[EXERCISE GOAL] Copy out the records verbatim, from the line containing "What do you see at coordinates (117, 13)" through the line containing "The width and height of the screenshot is (876, 593).", both lines included.

[THE INPUT]
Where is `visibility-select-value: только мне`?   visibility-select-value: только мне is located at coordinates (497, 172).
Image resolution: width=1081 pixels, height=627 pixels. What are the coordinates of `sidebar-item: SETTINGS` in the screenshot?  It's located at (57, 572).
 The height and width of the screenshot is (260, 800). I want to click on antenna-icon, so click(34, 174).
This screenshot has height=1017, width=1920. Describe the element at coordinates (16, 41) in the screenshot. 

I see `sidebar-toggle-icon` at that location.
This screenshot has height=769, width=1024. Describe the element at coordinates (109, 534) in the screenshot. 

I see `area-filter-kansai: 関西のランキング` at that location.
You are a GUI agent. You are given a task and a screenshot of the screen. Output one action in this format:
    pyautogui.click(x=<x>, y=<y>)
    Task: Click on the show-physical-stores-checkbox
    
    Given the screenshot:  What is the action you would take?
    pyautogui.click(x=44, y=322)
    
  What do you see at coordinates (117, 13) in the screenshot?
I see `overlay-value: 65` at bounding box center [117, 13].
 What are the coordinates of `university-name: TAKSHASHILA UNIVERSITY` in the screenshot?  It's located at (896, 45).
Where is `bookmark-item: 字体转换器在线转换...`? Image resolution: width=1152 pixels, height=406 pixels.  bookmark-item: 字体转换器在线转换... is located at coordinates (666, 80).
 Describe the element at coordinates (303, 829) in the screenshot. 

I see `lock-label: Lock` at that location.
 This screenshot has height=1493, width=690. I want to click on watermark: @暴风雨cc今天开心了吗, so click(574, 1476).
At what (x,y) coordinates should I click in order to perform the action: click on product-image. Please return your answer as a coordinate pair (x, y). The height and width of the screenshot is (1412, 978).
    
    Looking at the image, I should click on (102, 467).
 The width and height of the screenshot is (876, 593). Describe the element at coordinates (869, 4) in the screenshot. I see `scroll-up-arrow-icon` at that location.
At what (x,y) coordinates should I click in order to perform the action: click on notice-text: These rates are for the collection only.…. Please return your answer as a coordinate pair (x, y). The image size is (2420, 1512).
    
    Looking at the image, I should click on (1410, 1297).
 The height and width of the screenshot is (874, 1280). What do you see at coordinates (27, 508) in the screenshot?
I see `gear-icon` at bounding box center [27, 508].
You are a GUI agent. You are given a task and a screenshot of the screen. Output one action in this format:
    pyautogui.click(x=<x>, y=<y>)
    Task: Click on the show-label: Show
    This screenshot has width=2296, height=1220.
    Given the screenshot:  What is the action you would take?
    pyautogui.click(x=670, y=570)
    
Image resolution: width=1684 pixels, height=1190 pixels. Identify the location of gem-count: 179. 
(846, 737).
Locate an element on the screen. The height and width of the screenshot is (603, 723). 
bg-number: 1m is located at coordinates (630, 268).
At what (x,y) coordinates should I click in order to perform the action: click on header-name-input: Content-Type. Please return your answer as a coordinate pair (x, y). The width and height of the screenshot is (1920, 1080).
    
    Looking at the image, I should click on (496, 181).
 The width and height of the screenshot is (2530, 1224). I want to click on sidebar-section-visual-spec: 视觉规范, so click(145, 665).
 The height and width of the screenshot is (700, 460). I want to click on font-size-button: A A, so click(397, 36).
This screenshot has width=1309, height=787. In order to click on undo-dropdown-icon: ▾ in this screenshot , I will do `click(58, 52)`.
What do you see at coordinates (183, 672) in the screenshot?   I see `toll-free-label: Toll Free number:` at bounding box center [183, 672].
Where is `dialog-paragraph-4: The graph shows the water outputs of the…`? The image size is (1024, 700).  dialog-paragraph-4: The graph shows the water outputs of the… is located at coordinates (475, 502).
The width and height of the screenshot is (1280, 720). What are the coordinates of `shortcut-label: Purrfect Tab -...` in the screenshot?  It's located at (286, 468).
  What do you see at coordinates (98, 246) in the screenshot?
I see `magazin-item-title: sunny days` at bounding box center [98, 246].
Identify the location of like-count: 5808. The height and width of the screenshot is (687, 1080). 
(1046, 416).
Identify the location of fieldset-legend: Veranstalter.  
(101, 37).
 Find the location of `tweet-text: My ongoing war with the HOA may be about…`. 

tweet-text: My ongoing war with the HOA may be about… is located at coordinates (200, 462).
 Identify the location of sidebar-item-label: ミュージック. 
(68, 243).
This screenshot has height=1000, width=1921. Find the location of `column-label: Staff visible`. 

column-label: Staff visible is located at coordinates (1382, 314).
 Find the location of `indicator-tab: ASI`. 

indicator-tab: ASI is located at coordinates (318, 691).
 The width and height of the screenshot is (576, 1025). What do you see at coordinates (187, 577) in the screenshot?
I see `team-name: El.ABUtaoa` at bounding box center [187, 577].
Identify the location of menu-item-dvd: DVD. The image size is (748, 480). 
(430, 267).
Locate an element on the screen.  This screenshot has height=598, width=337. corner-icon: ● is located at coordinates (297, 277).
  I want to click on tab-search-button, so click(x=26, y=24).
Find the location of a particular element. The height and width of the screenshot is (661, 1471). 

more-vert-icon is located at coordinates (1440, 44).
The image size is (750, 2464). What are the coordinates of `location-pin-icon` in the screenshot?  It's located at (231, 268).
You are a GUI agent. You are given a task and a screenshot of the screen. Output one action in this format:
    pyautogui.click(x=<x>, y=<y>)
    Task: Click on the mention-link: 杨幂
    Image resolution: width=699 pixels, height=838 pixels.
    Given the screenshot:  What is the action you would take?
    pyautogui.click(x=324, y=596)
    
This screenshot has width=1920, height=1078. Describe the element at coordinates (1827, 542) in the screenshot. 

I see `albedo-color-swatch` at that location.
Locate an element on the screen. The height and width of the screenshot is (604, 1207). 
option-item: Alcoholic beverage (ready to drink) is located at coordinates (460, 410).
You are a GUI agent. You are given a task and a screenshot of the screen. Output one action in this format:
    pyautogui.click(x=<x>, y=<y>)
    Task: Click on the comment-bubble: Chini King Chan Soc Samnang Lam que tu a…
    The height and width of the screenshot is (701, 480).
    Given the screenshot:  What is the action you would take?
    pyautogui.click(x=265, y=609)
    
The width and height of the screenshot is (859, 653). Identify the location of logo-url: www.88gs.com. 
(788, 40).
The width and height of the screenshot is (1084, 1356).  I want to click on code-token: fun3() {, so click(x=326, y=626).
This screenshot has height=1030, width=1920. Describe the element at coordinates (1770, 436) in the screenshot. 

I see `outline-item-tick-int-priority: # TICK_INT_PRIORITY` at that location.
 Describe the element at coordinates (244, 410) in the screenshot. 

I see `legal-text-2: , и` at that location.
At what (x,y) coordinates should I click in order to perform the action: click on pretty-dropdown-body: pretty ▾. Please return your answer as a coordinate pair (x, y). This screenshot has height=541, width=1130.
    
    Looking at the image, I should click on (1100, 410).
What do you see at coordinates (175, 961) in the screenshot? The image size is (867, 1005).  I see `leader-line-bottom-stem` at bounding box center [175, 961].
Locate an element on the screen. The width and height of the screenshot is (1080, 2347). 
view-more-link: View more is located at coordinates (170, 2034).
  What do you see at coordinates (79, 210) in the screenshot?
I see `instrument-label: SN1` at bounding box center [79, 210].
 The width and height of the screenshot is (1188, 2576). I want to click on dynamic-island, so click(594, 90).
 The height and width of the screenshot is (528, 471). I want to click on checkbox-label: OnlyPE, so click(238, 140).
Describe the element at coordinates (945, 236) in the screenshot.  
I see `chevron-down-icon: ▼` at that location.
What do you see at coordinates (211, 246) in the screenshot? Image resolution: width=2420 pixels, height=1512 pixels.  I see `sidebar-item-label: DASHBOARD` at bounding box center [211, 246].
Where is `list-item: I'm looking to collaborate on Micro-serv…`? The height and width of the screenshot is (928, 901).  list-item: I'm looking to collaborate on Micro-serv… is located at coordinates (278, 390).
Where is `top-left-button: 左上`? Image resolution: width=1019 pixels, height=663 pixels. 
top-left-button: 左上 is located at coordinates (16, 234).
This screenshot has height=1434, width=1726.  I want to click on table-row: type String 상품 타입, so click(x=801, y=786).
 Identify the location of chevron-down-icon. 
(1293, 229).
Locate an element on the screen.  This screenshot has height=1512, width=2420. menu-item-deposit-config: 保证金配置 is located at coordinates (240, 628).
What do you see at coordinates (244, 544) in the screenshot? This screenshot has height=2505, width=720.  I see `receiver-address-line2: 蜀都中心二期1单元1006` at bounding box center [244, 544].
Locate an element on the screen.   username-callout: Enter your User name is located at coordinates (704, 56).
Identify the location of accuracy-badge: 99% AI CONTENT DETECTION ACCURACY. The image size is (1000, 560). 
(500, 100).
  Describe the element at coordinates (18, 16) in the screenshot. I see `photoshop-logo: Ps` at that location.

[REPLY TO THE EXERCISE]
  What do you see at coordinates (117, 13) in the screenshot?
I see `overlay-value: 65` at bounding box center [117, 13].
 What are the coordinates of `university-name: TAKSHASHILA UNIVERSITY` in the screenshot?  It's located at (896, 45).
Where is `bookmark-item: 字体转换器在线转换...`? Image resolution: width=1152 pixels, height=406 pixels.  bookmark-item: 字体转换器在线转换... is located at coordinates (666, 80).
 Describe the element at coordinates (303, 829) in the screenshot. 

I see `lock-label: Lock` at that location.
 This screenshot has height=1493, width=690. I want to click on watermark: @暴风雨cc今天开心了吗, so click(574, 1476).
At what (x,y) coordinates should I click in order to perform the action: click on product-image. Please return your answer as a coordinate pair (x, y). The height and width of the screenshot is (1412, 978).
    
    Looking at the image, I should click on (102, 467).
 The width and height of the screenshot is (876, 593). Describe the element at coordinates (869, 4) in the screenshot. I see `scroll-up-arrow-icon` at that location.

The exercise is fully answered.